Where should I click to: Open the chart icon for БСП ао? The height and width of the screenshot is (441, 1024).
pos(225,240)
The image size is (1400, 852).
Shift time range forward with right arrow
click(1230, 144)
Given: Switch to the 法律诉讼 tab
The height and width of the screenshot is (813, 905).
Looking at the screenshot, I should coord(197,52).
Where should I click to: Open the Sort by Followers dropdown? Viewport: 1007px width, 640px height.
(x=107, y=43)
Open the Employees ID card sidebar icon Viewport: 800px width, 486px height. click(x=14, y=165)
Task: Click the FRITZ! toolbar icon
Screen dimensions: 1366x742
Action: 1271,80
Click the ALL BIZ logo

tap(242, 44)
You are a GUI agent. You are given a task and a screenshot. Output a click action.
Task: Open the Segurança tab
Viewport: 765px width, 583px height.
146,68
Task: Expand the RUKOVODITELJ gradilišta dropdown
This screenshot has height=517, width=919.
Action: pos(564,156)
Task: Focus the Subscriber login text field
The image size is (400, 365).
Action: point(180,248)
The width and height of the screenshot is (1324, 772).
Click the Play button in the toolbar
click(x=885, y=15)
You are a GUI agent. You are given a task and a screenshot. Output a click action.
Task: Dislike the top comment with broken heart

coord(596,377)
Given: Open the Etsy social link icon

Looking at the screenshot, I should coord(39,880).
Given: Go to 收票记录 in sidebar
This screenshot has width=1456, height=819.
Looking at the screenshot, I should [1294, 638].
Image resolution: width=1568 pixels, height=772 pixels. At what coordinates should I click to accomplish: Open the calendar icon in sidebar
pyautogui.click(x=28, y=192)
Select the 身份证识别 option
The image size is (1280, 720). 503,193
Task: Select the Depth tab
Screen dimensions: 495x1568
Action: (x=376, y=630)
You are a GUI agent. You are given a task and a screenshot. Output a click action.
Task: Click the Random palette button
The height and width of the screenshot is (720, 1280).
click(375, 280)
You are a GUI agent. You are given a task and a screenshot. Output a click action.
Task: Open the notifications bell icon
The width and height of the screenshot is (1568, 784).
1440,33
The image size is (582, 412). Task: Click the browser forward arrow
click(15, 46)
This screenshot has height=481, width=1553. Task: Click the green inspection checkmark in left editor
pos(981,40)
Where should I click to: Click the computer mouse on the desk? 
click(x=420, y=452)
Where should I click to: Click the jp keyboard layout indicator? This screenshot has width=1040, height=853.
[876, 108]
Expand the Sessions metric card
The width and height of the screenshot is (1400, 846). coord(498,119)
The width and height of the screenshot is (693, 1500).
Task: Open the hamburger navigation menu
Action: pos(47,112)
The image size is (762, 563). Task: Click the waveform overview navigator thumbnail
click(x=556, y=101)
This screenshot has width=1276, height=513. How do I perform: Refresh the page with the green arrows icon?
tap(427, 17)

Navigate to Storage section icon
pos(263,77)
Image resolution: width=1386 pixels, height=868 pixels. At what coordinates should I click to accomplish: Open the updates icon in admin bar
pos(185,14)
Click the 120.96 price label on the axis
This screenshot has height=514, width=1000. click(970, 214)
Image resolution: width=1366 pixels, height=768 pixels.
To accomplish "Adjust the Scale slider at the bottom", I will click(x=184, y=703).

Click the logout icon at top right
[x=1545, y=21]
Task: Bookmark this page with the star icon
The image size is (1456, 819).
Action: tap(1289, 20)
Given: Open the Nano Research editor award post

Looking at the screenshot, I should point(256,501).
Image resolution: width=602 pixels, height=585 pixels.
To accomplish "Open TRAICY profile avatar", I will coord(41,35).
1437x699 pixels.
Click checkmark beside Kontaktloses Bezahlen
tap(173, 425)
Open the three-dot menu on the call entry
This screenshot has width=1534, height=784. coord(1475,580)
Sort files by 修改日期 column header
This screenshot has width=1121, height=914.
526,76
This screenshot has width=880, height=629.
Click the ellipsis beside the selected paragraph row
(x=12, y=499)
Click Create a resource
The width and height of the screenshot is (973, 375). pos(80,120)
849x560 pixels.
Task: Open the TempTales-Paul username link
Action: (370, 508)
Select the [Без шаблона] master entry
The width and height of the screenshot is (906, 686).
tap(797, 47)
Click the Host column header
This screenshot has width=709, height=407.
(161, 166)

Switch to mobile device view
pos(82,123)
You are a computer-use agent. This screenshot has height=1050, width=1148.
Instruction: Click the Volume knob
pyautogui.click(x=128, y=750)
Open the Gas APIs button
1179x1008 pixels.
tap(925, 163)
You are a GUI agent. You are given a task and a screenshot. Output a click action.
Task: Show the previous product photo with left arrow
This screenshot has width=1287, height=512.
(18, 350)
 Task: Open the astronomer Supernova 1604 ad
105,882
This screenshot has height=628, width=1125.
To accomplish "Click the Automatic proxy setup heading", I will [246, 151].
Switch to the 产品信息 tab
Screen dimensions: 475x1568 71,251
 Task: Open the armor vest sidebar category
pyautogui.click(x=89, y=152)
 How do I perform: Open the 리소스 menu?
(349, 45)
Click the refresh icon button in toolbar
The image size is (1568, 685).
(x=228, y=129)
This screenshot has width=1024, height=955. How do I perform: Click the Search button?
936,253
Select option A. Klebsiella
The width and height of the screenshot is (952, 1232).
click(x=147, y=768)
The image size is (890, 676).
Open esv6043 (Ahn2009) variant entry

▸ Requirements
Format the items between the lines holding "Click the ALL BIZ logo" and "Action: (x=376, y=630)", inclusive, as a two-column CSV with the header instruction,click and one row per item. Put each item's text and its answer in their own quoted field, replacing any line breaks with spaces.

▸ The result
instruction,click
"Click the ALL BIZ logo","tap(242, 44)"
"You are a GUI agent. You are given a task and a screenshot. Output a click action. Task: Open the Segurança tab Viewport: 765px width, 583px height.","146,68"
"Task: Expand the RUKOVODITELJ gradilišta dropdown This screenshot has height=517, width=919.","Action: pos(564,156)"
"Task: Focus the Subscriber login text field The image size is (400, 365).","Action: point(180,248)"
"The width and height of the screenshot is (1324, 772). Click the Play button in the toolbar","click(x=885, y=15)"
"You are a GUI agent. You are given a task and a screenshot. Output a click action. Task: Dislike the top comment with broken heart","coord(596,377)"
"Given: Open the Etsy social link icon","Looking at the screenshot, I should coord(39,880)."
"Given: Go to 收票记录 in sidebar This screenshot has width=1456, height=819.","Looking at the screenshot, I should [1294, 638]."
"Image resolution: width=1568 pixels, height=772 pixels. At what coordinates should I click to accomplish: Open the calendar icon in sidebar","pyautogui.click(x=28, y=192)"
"Select the 身份证识别 option","The image size is (1280, 720). 503,193"
"Task: Select the Depth tab Screen dimensions: 495x1568","Action: (x=376, y=630)"